What happened?
I ran matching for a random sighting and found several instances, even within 1 set of match results, where the viewpoint of the proposed match is the opposite of the viewpoint in the target image.
This was a detection prediction of “down” (rather than the expected prediction of “left”) on the viewpoint, causing it to match against what looks like a rogue’s gallery of other “down” and down-related (mis)predictions.
It may be that “down” is a viewpoint class with insufficient data. If we see a lot of this, then we may eventually need to retrain the model with additional “down” examples or rebalance the dataset to do better at this viewpoint versus others.
With the misprediction of down, the system then actually behaved as designed and filtered on related viewpoints (where they were actual “down” viewpoints or not).

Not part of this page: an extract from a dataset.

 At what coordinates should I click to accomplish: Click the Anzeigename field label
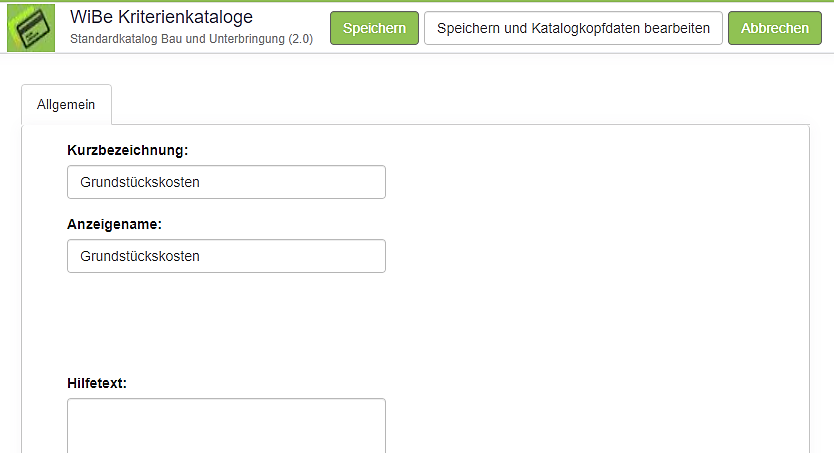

The workaround is to delete the annotation and redraw it manually, setting the correct viewpoint. Let’s monitor for more of these.
Was this match kicked off by bulk import? I’m trying to understand the pathway because it is too many annotations ( against 8493 candidates). When I click start another match and make sure not to filter by location, I get a much smaller set of candidates (filtered by viewpoint), and a clean slate of no potential matches.
The difference in the # of candidates btw what you ran and what he ran, which will have been using the My data filter criteria, is strange. I’m not sure if the time stamp on the match page run by the researcher reflects his time zone or mine - I assume his? If so, this would have been run around the time that @MarkF was applying some updates so maybe that had an effect?
Perhaps. Please let me know if you can find a way to reproduce this. It is an unusual result, but I can’t find a pathway to recreate it and dig further.